**Short problem**
Please write out all of the lines below word for word, omitting the pictures.
━━━━━━━━━━━━━━━━━━━━━━━━━━━━━━
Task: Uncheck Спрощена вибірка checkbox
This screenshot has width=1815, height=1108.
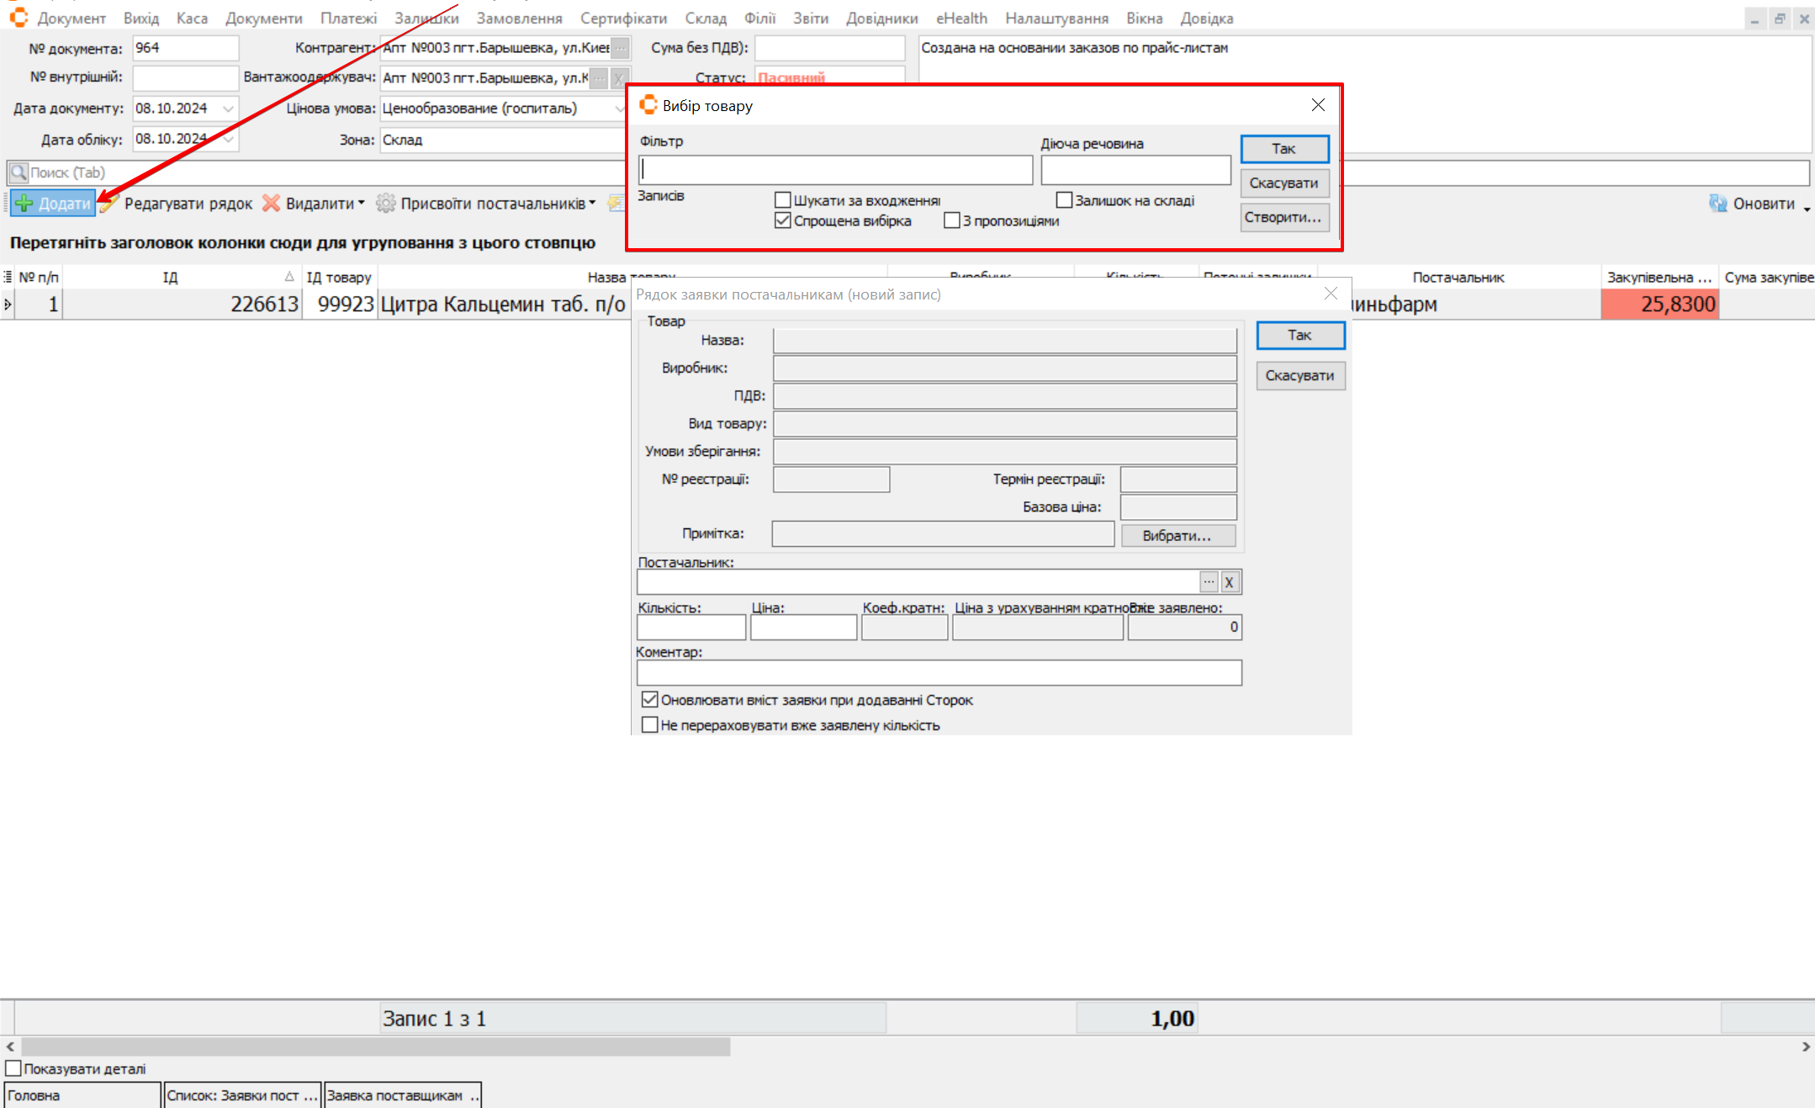Action: [783, 220]
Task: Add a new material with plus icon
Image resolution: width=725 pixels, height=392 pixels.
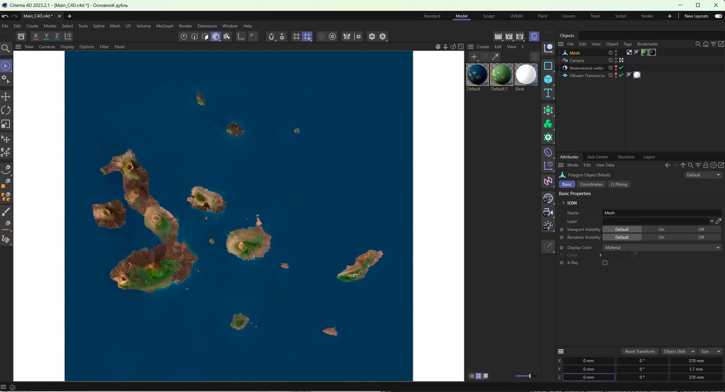Action: click(474, 57)
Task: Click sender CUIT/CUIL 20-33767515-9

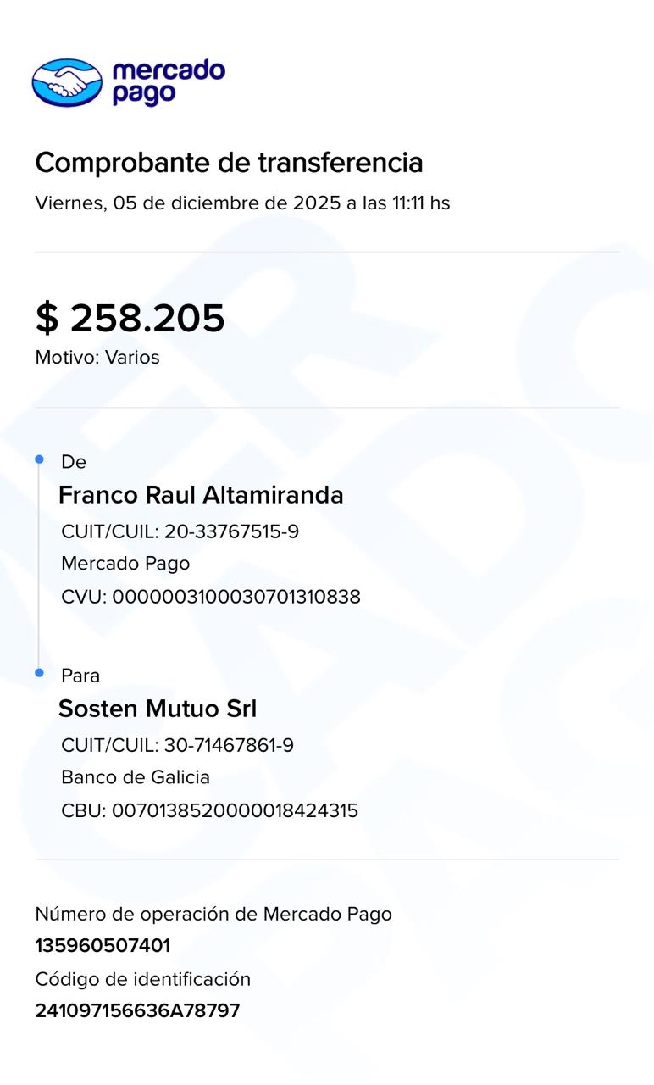Action: click(x=180, y=531)
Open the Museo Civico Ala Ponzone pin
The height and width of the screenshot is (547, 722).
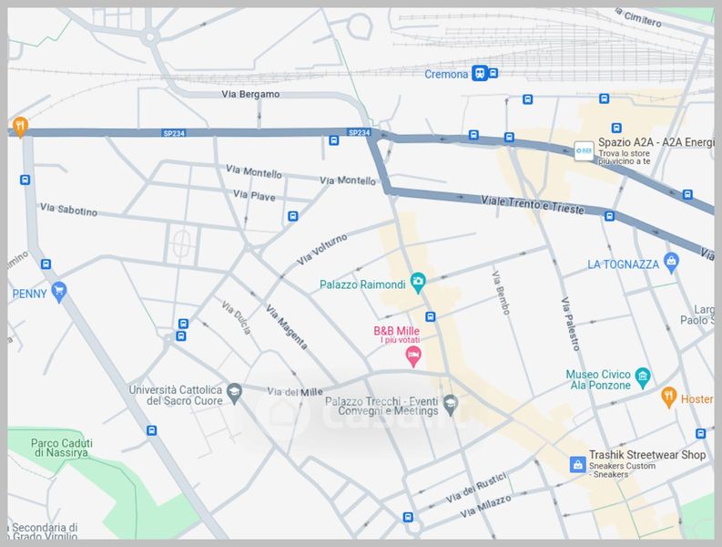tap(644, 377)
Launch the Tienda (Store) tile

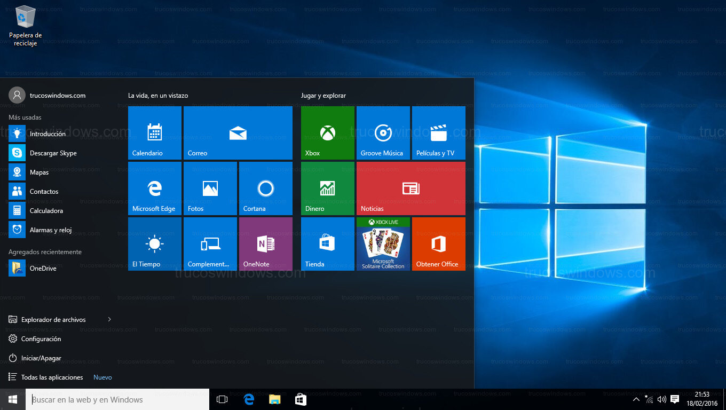[x=327, y=243]
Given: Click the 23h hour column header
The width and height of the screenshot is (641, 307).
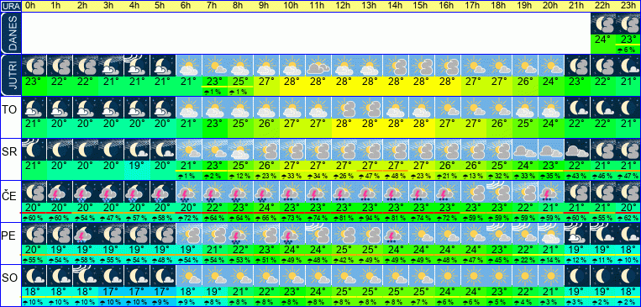Looking at the screenshot, I should pyautogui.click(x=628, y=6).
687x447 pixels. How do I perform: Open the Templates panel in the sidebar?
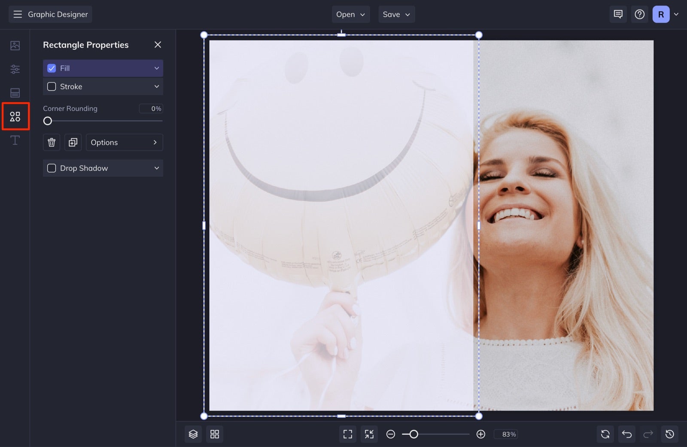(15, 93)

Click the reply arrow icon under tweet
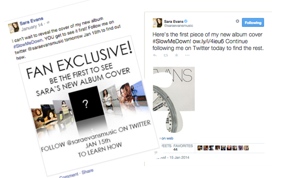[x=155, y=55]
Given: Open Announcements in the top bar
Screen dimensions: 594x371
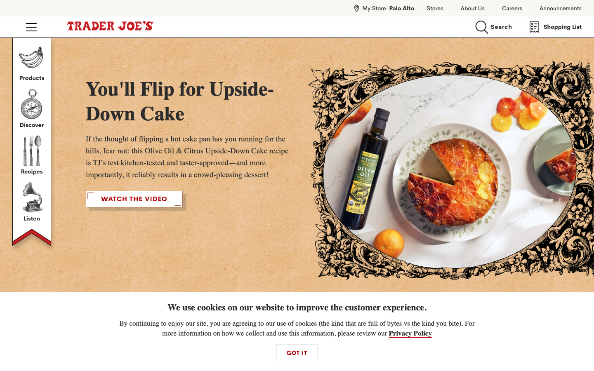Looking at the screenshot, I should (560, 8).
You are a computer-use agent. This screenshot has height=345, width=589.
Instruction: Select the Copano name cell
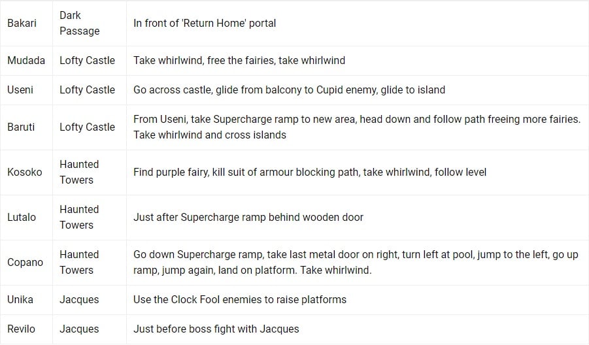point(25,262)
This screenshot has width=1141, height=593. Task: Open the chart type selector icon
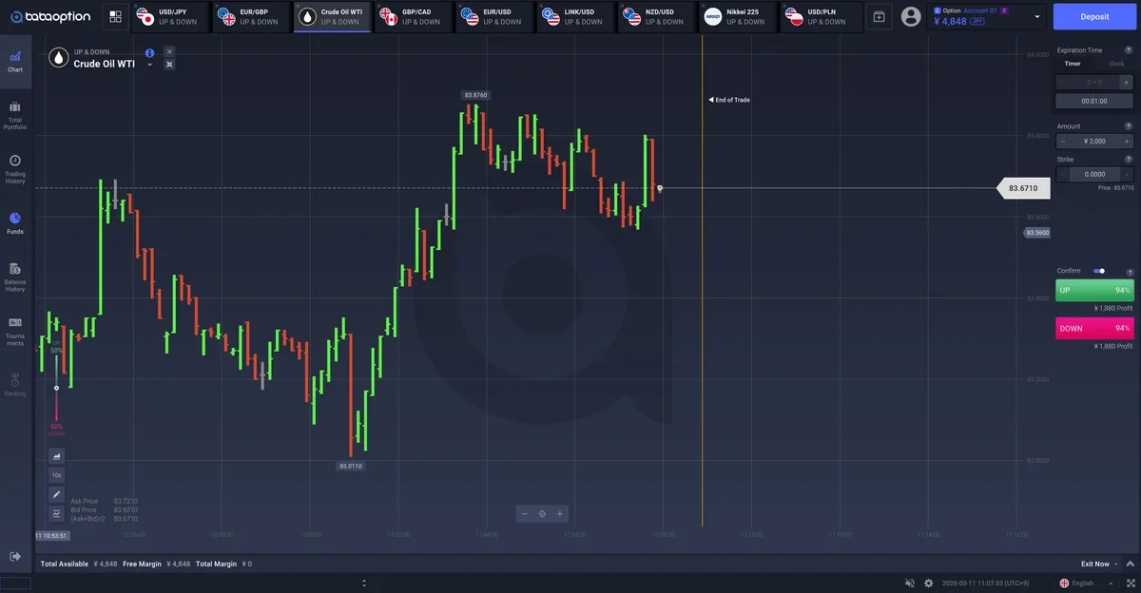click(56, 456)
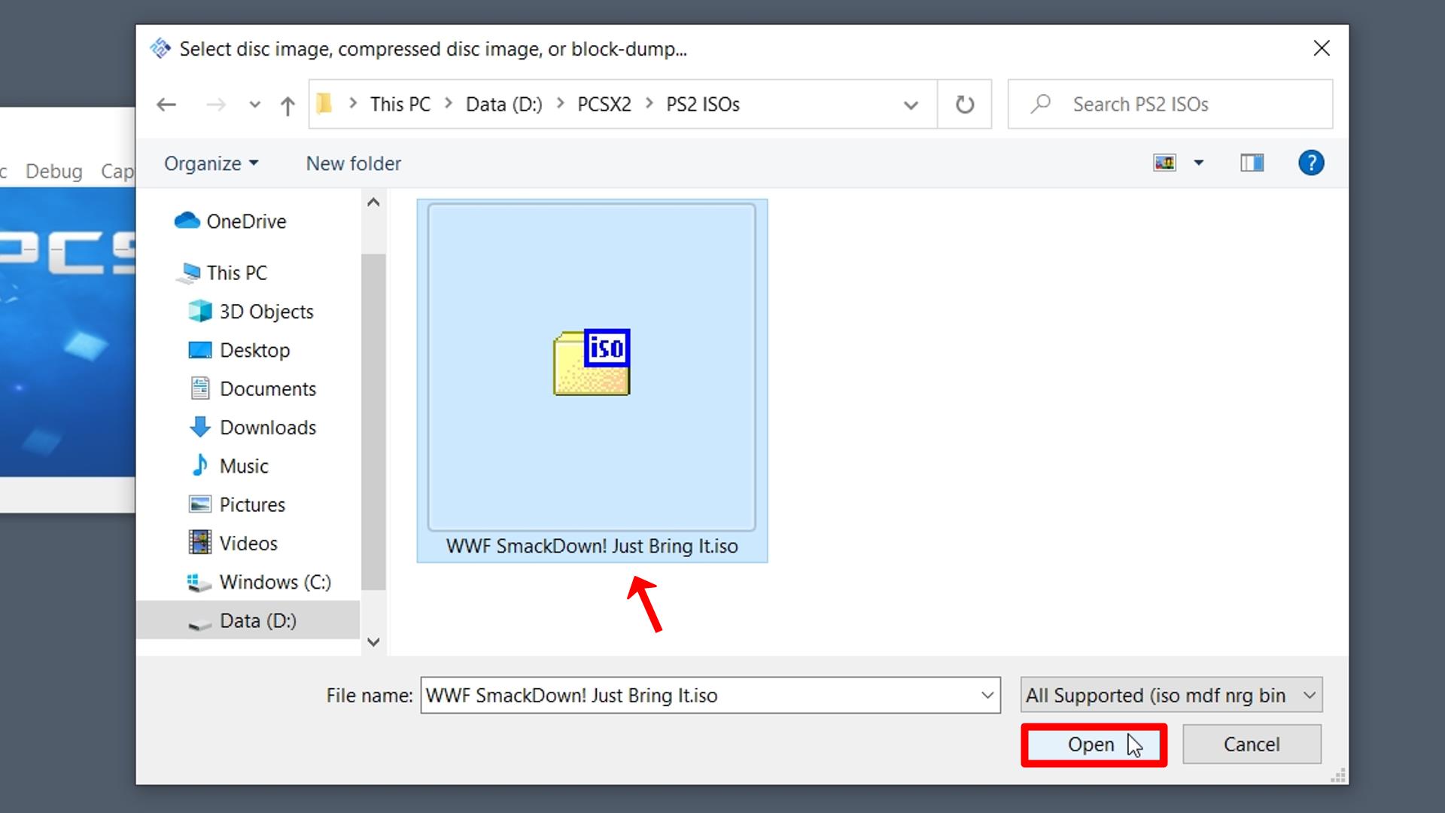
━━━━━━━━━━━━━━━━━━━━━━━━━━━━━━
**Exercise response**
Task: Uncheck Спрощена вибірка checkbox
This screenshot has width=1815, height=1108.
Action: [783, 220]
Task: Add a new material with plus icon
Image resolution: width=725 pixels, height=392 pixels.
Action: click(474, 57)
Task: Click sender CUIT/CUIL 20-33767515-9

Action: click(x=180, y=531)
Open the Museo Civico Ala Ponzone pin
The height and width of the screenshot is (547, 722).
tap(644, 377)
Launch the Tienda (Store) tile

[x=327, y=243]
Given: Click the 23h hour column header
The width and height of the screenshot is (641, 307).
Looking at the screenshot, I should pyautogui.click(x=628, y=6).
687x447 pixels. How do I perform: Open the Templates panel in the sidebar?
(15, 93)

Click the reply arrow icon under tweet
[x=155, y=55]
Given: Open Announcements in the top bar
Screen dimensions: 594x371
Looking at the screenshot, I should (560, 8).
You are a computer-use agent. This screenshot has height=345, width=589.
Instruction: Select the Copano name cell
point(25,262)
This screenshot has width=1141, height=593. Task: Open the chart type selector icon
click(56, 456)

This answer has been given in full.